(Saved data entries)
• • • • •

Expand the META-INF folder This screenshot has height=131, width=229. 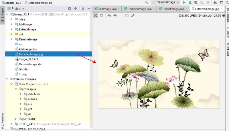coord(16,119)
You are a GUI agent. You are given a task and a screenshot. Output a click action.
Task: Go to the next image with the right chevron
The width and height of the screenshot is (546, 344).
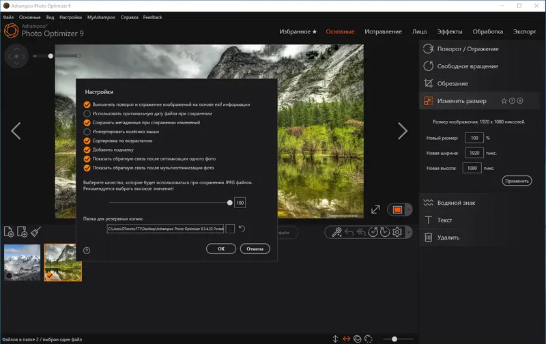coord(403,131)
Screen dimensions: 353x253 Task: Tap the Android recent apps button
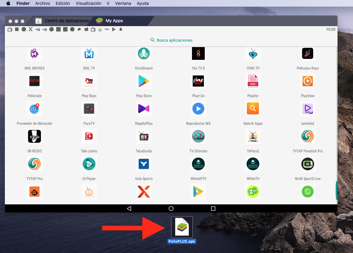tap(213, 209)
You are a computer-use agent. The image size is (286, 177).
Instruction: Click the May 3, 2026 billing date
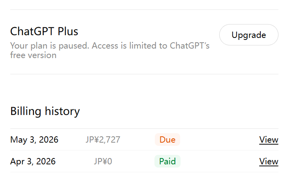click(34, 140)
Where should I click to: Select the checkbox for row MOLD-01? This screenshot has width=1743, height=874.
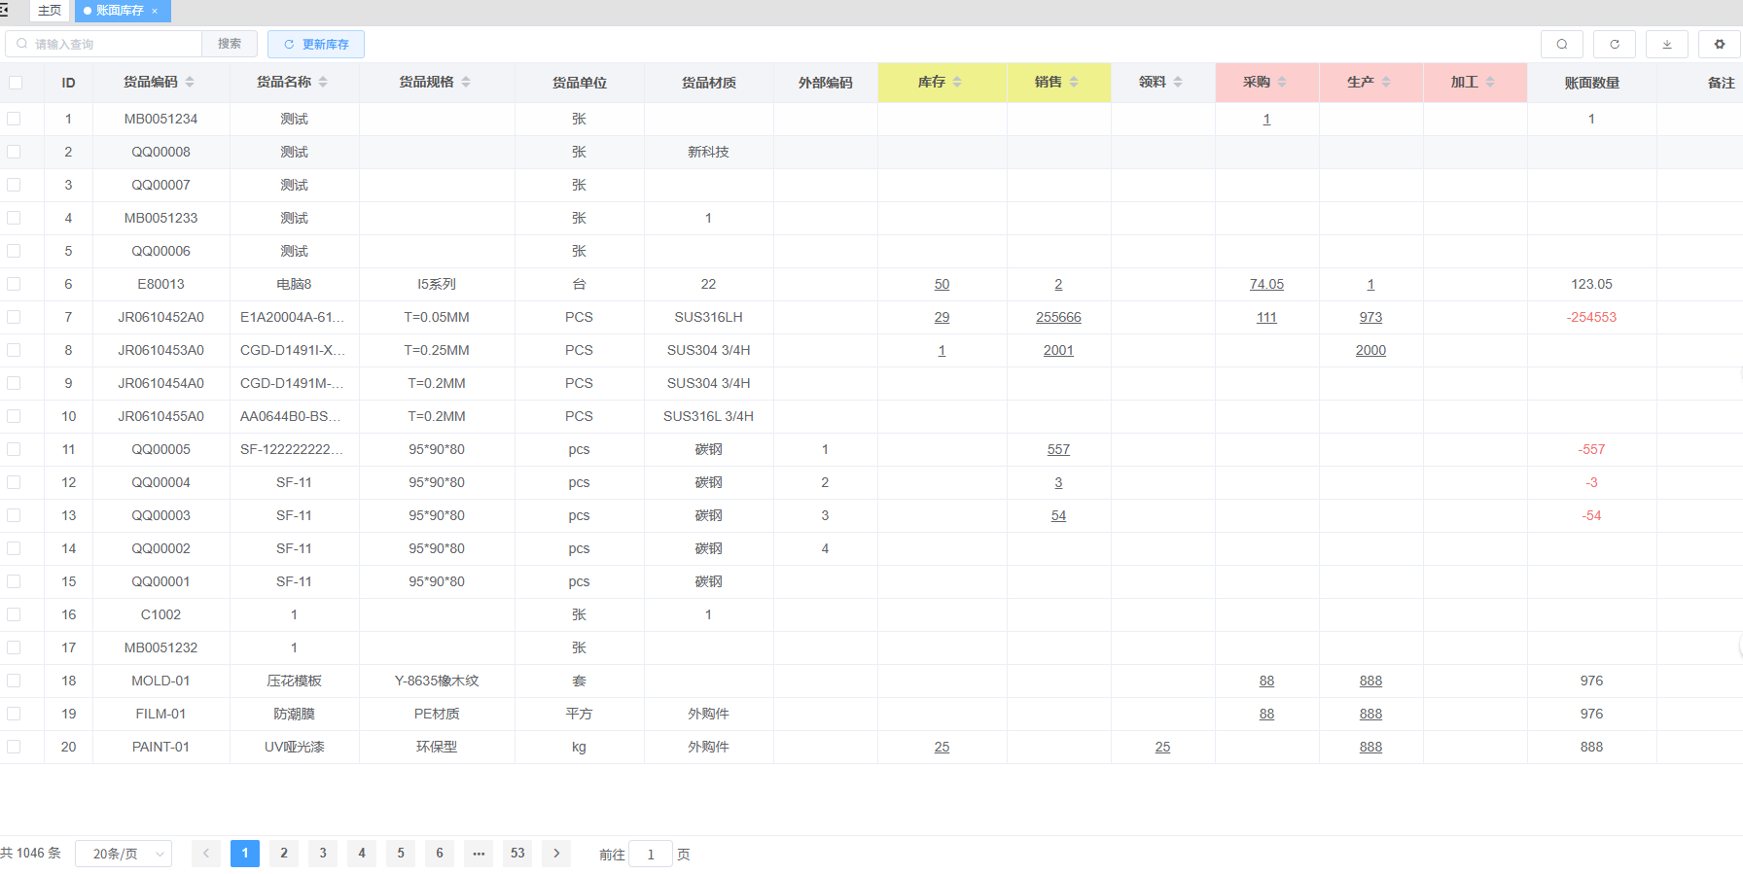[x=14, y=681]
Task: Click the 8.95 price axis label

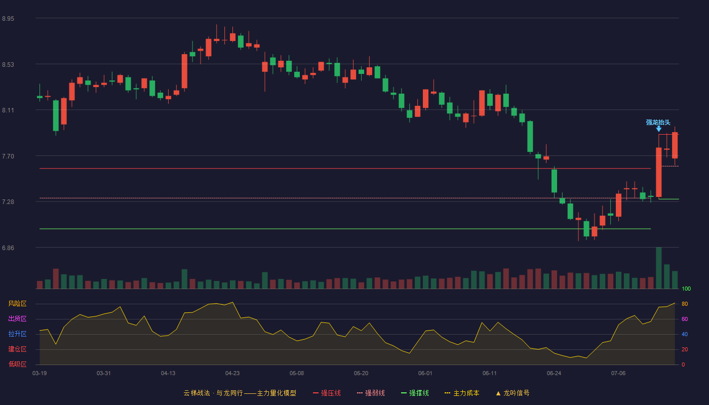Action: click(x=8, y=19)
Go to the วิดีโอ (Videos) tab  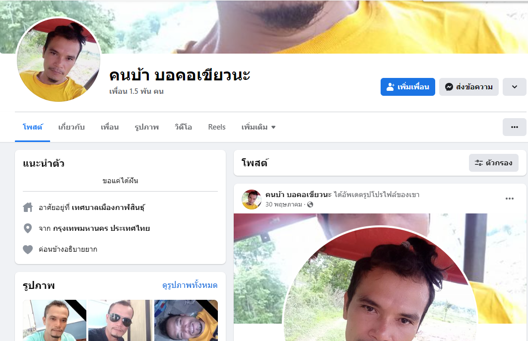click(x=184, y=127)
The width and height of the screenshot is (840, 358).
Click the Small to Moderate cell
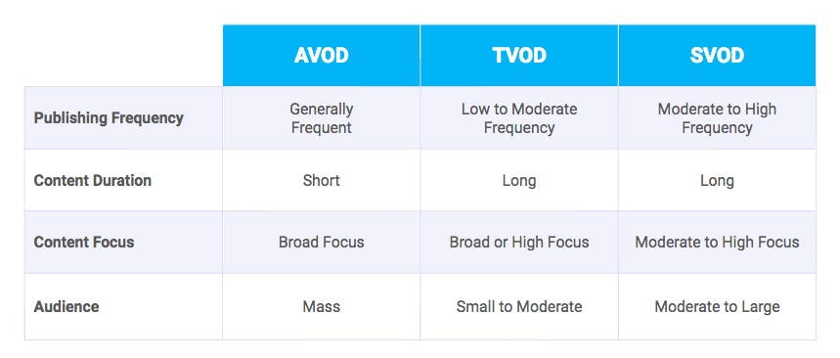click(x=519, y=306)
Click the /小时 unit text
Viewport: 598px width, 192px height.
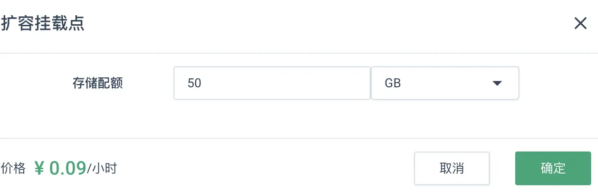[x=101, y=168]
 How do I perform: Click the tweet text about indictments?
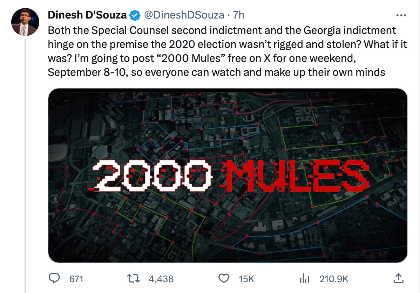221,51
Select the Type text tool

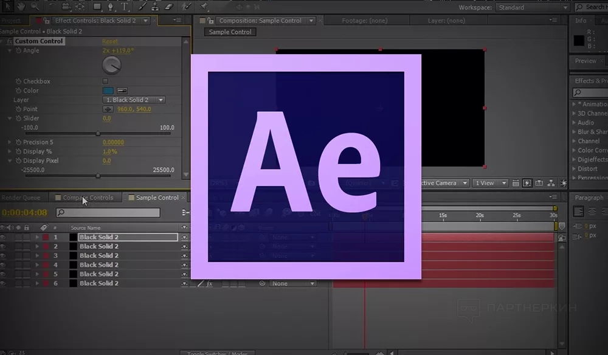[x=125, y=7]
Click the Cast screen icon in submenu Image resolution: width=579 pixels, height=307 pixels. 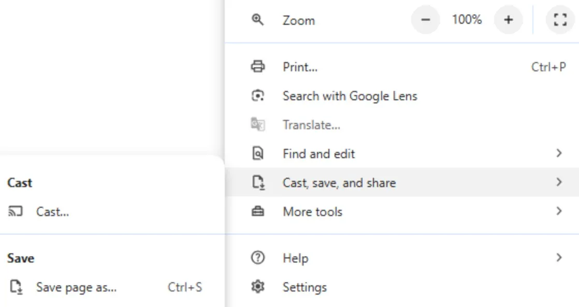pyautogui.click(x=16, y=211)
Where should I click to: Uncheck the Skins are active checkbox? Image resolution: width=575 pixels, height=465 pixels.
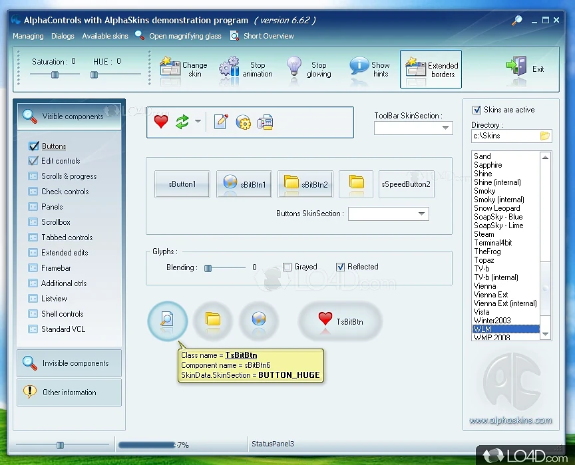pyautogui.click(x=477, y=110)
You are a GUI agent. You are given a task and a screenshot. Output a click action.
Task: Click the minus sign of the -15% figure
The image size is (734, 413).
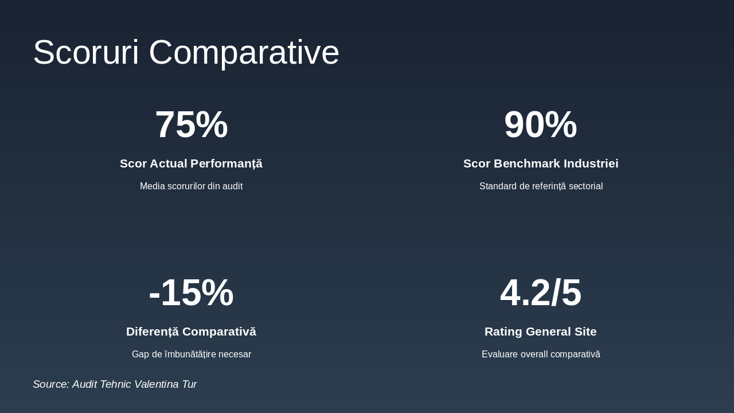tap(154, 294)
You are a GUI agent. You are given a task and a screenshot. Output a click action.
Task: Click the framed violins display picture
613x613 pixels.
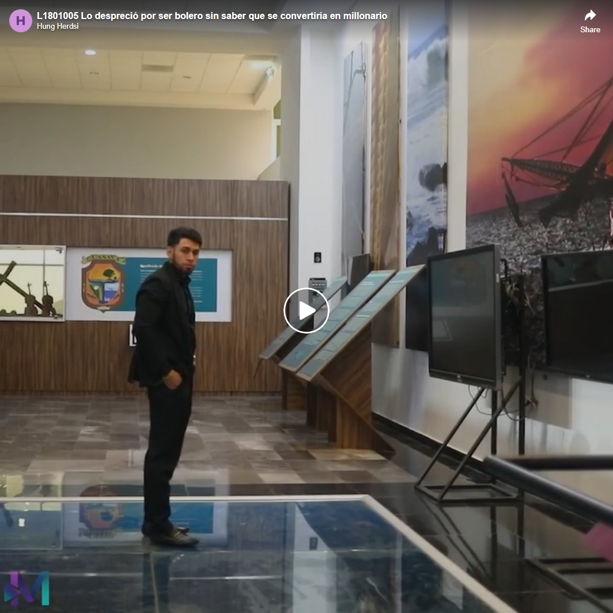coord(32,282)
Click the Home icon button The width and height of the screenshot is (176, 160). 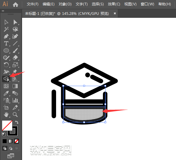[x=16, y=4]
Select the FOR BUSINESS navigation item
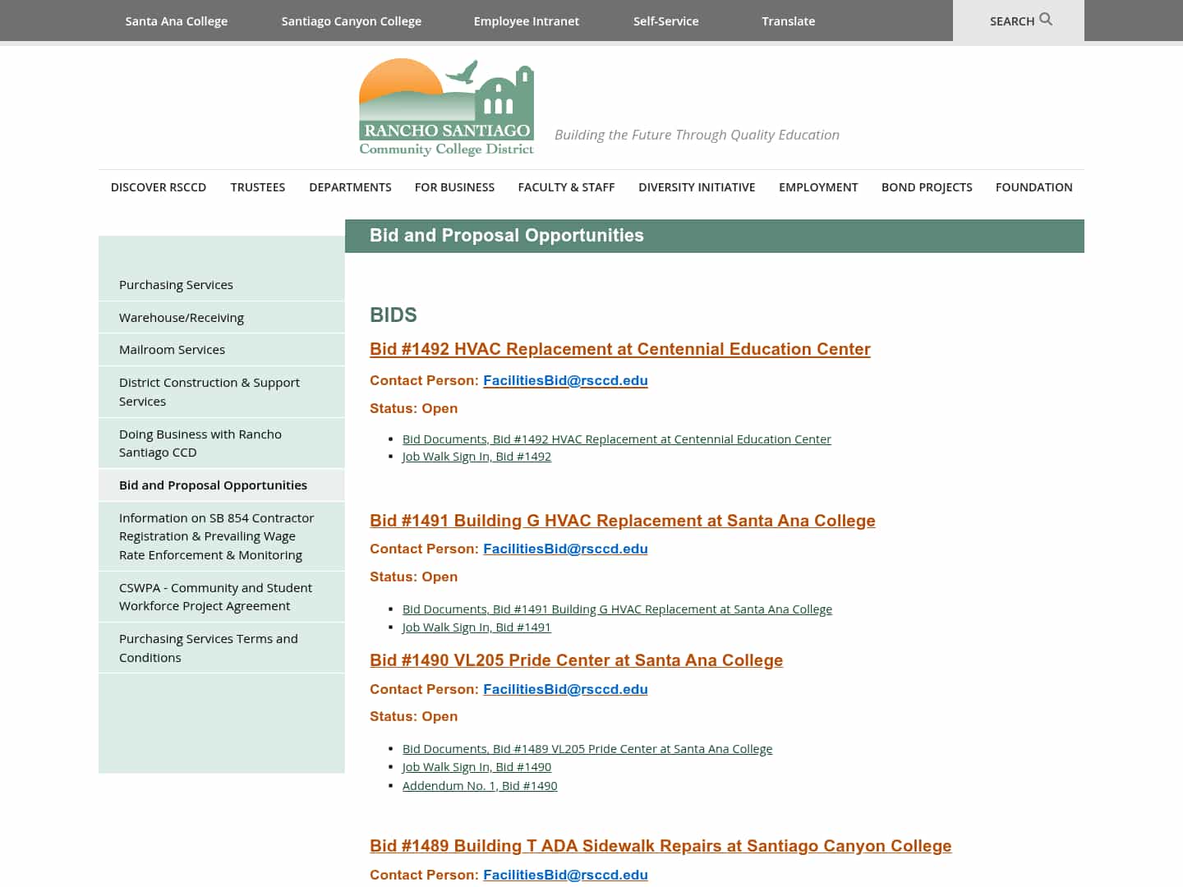This screenshot has height=887, width=1183. point(454,187)
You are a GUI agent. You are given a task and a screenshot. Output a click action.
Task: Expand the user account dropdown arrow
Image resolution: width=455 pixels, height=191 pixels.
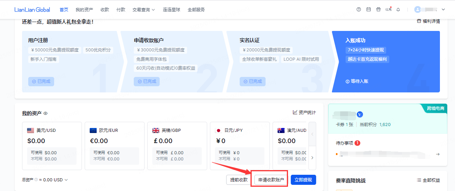[443, 10]
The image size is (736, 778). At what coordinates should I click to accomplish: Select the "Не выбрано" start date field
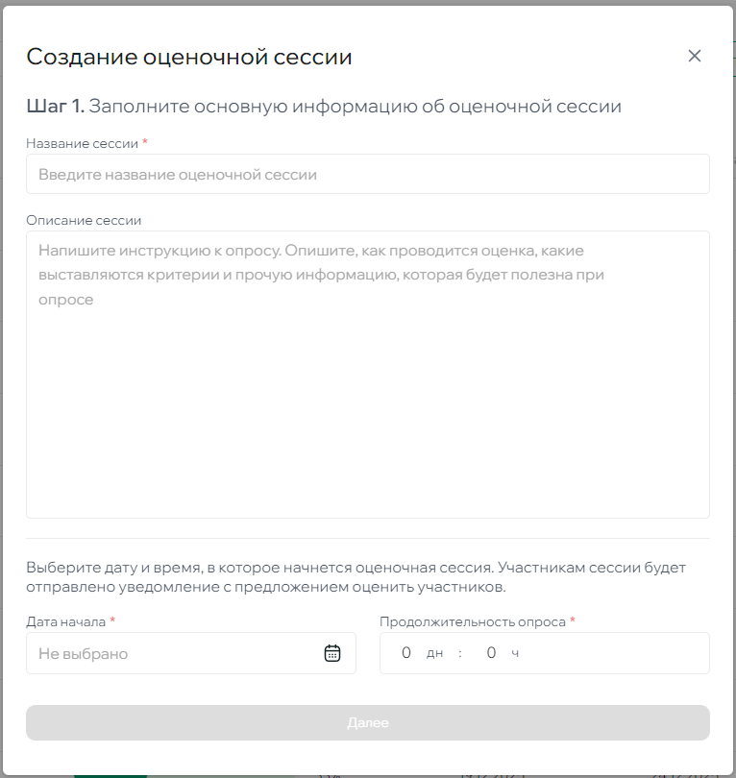[x=173, y=653]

• • • • •

> _WORK INSTRUCTIONS_
Pictures are not part of the copy. Output only the lines from the one with "Select the FOR BUSINESS navigation item" through the final line of the records, exactly as given.

> _OUTPUT OF THE EXERCISE_
Select the FOR BUSINESS navigation item
This screenshot has height=887, width=1183. point(454,187)
You are a GUI agent. You are given a task and a screenshot. Output a click action.
Task: Expand the user account dropdown arrow
Image resolution: width=455 pixels, height=191 pixels.
[443, 10]
The image size is (736, 778). At what coordinates should I click to accomplish: Select the "Не выбрано" start date field
[x=173, y=653]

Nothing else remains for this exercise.